* **Listing**
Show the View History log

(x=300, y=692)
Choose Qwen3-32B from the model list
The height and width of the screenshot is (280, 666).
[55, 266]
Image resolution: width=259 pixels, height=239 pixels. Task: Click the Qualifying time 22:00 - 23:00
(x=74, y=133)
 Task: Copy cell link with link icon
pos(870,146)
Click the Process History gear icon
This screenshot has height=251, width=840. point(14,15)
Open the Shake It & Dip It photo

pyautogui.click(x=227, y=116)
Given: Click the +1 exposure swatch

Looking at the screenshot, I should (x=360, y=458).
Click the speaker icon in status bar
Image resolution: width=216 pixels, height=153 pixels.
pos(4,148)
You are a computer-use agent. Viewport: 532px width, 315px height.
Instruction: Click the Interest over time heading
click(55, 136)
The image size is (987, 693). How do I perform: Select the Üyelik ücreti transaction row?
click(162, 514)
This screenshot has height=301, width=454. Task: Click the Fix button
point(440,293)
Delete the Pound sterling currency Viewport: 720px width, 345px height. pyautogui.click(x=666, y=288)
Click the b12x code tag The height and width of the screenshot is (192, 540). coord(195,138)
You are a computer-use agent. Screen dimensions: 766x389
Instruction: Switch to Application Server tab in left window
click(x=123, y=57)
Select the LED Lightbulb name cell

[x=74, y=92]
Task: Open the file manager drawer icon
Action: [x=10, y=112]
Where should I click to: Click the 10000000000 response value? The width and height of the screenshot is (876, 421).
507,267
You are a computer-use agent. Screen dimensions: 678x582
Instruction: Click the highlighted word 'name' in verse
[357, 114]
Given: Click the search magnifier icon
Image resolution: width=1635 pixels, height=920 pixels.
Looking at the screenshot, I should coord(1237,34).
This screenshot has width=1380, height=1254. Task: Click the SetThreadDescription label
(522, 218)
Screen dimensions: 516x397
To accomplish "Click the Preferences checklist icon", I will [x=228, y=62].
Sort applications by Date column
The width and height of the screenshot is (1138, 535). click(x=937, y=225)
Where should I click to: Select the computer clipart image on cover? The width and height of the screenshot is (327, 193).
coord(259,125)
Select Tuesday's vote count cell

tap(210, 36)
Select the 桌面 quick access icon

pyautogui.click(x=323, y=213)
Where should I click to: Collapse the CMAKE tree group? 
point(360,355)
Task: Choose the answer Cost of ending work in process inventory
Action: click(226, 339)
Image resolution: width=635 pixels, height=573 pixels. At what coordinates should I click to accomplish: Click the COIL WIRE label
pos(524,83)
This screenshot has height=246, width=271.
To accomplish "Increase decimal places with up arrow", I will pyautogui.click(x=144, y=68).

* **Task prompt**
Please copy all of the entries above, line by line, without changing anything.

* **The completed task**
Show the View History log

(x=300, y=692)
Choose Qwen3-32B from the model list
The height and width of the screenshot is (280, 666).
[55, 266]
Image resolution: width=259 pixels, height=239 pixels. Task: Click the Qualifying time 22:00 - 23:00
(x=74, y=133)
 Task: Copy cell link with link icon
pos(870,146)
Click the Process History gear icon
This screenshot has height=251, width=840. point(14,15)
Open the Shake It & Dip It photo

pyautogui.click(x=227, y=116)
Given: Click the +1 exposure swatch

Looking at the screenshot, I should (x=360, y=458).
Click the speaker icon in status bar
Image resolution: width=216 pixels, height=153 pixels.
pos(4,148)
You are a computer-use agent. Viewport: 532px width, 315px height.
Instruction: Click the Interest over time heading
click(55, 136)
The image size is (987, 693). How do I perform: Select the Üyelik ücreti transaction row?
click(162, 514)
This screenshot has height=301, width=454. Task: Click the Fix button
point(440,293)
Delete the Pound sterling currency Viewport: 720px width, 345px height. pyautogui.click(x=666, y=288)
Click the b12x code tag The height and width of the screenshot is (192, 540). coord(195,138)
You are a computer-use agent. Screen dimensions: 766x389
Instruction: Switch to Application Server tab in left window
click(x=123, y=57)
Select the LED Lightbulb name cell

[x=74, y=92]
Task: Open the file manager drawer icon
Action: [x=10, y=112]
Where should I click to: Click the 10000000000 response value? The width and height of the screenshot is (876, 421).
507,267
You are a computer-use agent. Screen dimensions: 678x582
Instruction: Click the highlighted word 'name' in verse
[357, 114]
Given: Click the search magnifier icon
Image resolution: width=1635 pixels, height=920 pixels.
Looking at the screenshot, I should coord(1237,34).
This screenshot has width=1380, height=1254. Task: Click the SetThreadDescription label
(522, 218)
Screen dimensions: 516x397
To accomplish "Click the Preferences checklist icon", I will [x=228, y=62].
Sort applications by Date column
The width and height of the screenshot is (1138, 535). click(x=937, y=225)
Where should I click to: Select the computer clipart image on cover? The width and height of the screenshot is (327, 193).
coord(259,125)
Select Tuesday's vote count cell

tap(210, 36)
Select the 桌面 quick access icon

pyautogui.click(x=323, y=213)
Where should I click to: Collapse the CMAKE tree group? 
point(360,355)
Task: Choose the answer Cost of ending work in process inventory
Action: click(226, 339)
Image resolution: width=635 pixels, height=573 pixels. At what coordinates should I click to accomplish: Click the COIL WIRE label
pos(524,83)
This screenshot has height=246, width=271.
To accomplish "Increase decimal places with up arrow", I will pyautogui.click(x=144, y=68).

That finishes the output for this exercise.